Requirements :: Quote the following records line for line, leaving out the pictures.

(Stored data entries)
>> Begin

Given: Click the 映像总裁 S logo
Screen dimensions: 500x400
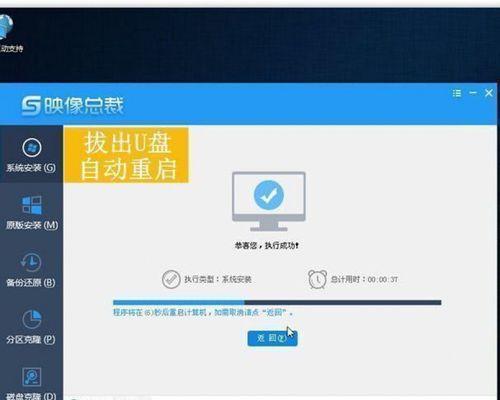Looking at the screenshot, I should [x=31, y=106].
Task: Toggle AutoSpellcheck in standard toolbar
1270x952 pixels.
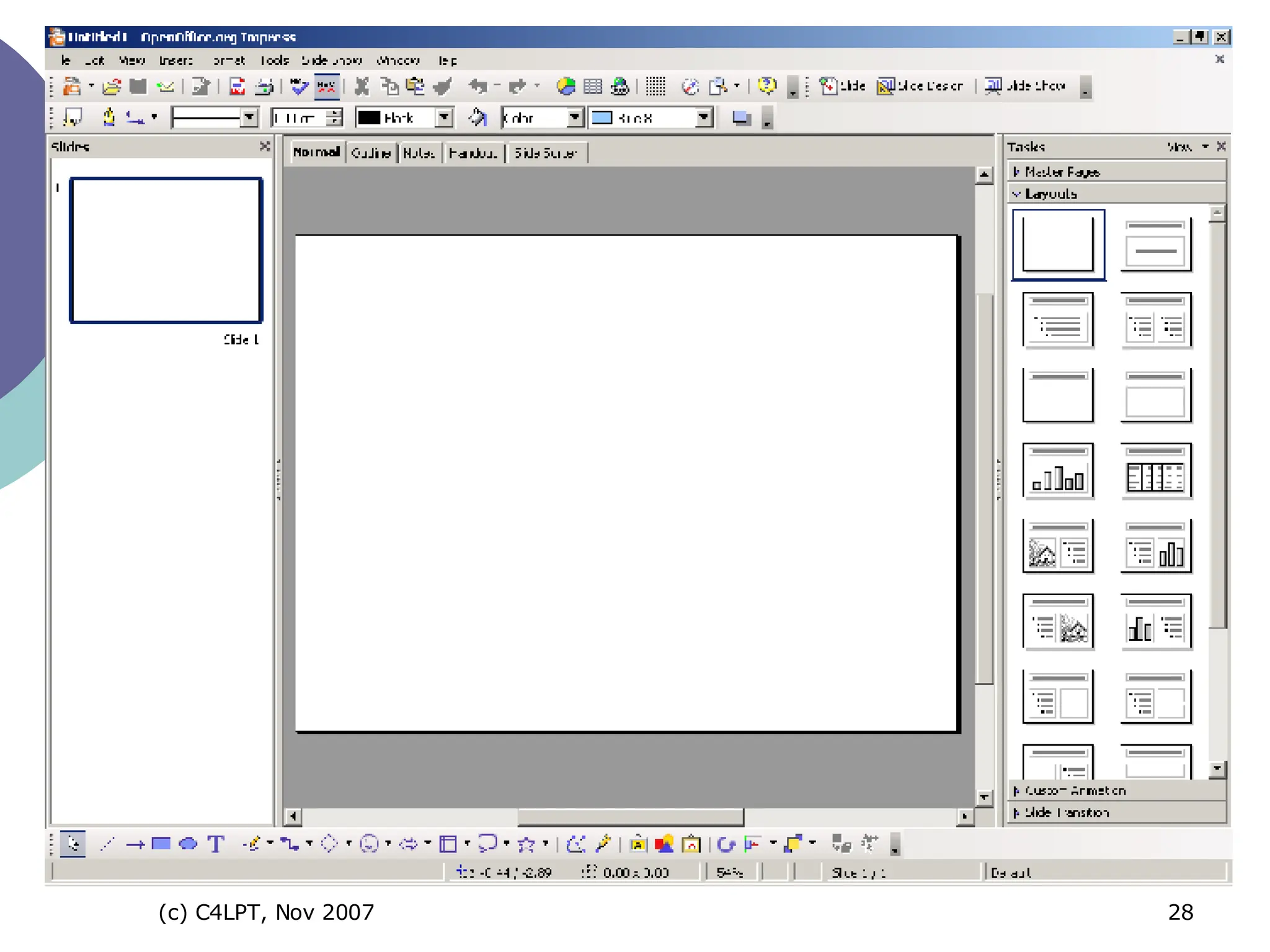Action: coord(326,86)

>> End

Correct result ::
Given: Click the 映像总裁 S logo
Screen dimensions: 500x400
Looking at the screenshot, I should [x=31, y=106].
Task: Toggle AutoSpellcheck in standard toolbar
1270x952 pixels.
Action: coord(326,86)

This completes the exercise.